··· STUDY TEXT
THE BOSPHORUS GROVE

Location: Istanbul, Turkey
Type: YAP Pavilion, Invited Competition
Structure: Hoses, Zipties, Rebar
Year: 2015
Team: Sina Özbudun, Isidoro Michan, Alastair Stokes, Julia Fleckenstein, Bob Simon

Natural is Not in It

The Bosphorus Grove was designed for the 2015 MoMA Young Architects Program at the Istanbul Modern Museum. At first glance the arrangement of clusters of branching columns with petal like elements is reminiscent of a natural tree grove, but the elements are clearly not nature. This grove is somewhere between the mechanical and the biological as the tubes allude to cultural situations as diverse as auto machinery shops and medical treatment facilities. These elements are symmetrical in plan, but where the traditional tree grove is ordered on the planted ground with the tree canopy taking on natural asymmetries above, The Bosphorus Grove is symmetrical above and informally asymmetrical on the ground. The ground organization created through an ever-changing all-over meandering movement of garden hoses across the site.

The construction is made from common industrial building materials; concrete cast in steel pipe, steel rebar structure, fiber braided hose, and zip-tie attachments. But when assembled these materials create a completely different aesthetic than their typical pragmatic associations. The drooping field of hoses combined with the sheen and flicker of light off their transparent woven surfaces produces an atmospheric effect of mist and other airborne aqueous qualities. The hoses also literally hold water up to a certain level as ballast anchoring the grove to the ground and stabilizes the petal canopy’s physical desire to flutter in the air.

Sustainability is in many ways a speculation on the future of the materials and assemblies of our environment. Most buildings are torn apart, broken down, and buried as waste in landfills. The Bosphorus Grove pavilion is reused in its entirety. The trees are cut from their concrete bases and flipped over to be placed in a new arrangement as a fish habitat. The concrete bases now serve as anchors for the underwater structures. The surfaces of the hoses no longer scatter light reflections but now become attractors for algae and the encrustation of water life that flows through the Bosphorus. As marine life accretes over time, the hoses become closer to geological/biological material, artificial underwater rocks.
······
··· DATA EXTRACT
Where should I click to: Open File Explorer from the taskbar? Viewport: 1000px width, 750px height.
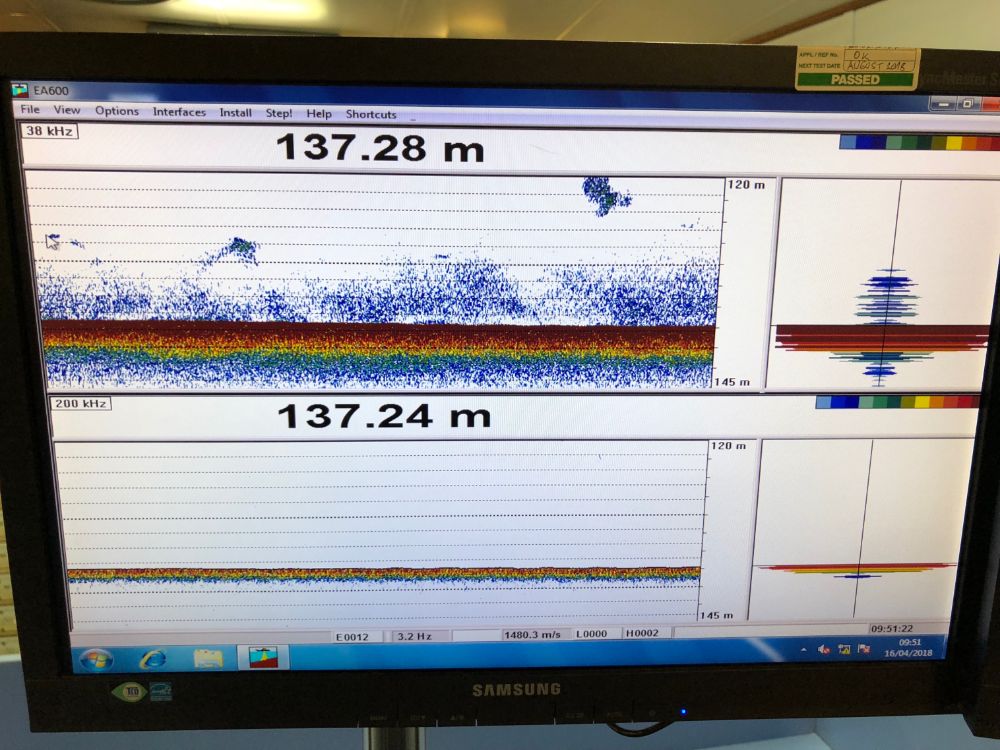tap(208, 658)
······
» WHAT IS EXPECTED
Extract the passage from the Bosphorus Grove text, starting at "Sustainability is in" and ending at "artificial underwater rocks.".

» SOLUTION
Sustainability is in many ways a speculation on the future of the materials and assemblies of our environment. Most buildings are torn apart, broken down, and buried as waste in landfills. The Bosphorus Grove pavilion is reused in its entirety. The trees are cut from their concrete bases and flipped over to be placed in a new arrangement as a fish habitat. The concrete bases now serve as anchors for the underwater structures. The surfaces of the hoses no longer scatter light reflections but now become attractors for algae and the encrustation of water life that flows through the Bosphorus. As marine life accretes over time, the hoses become closer to geological/biological material, artificial underwater rocks.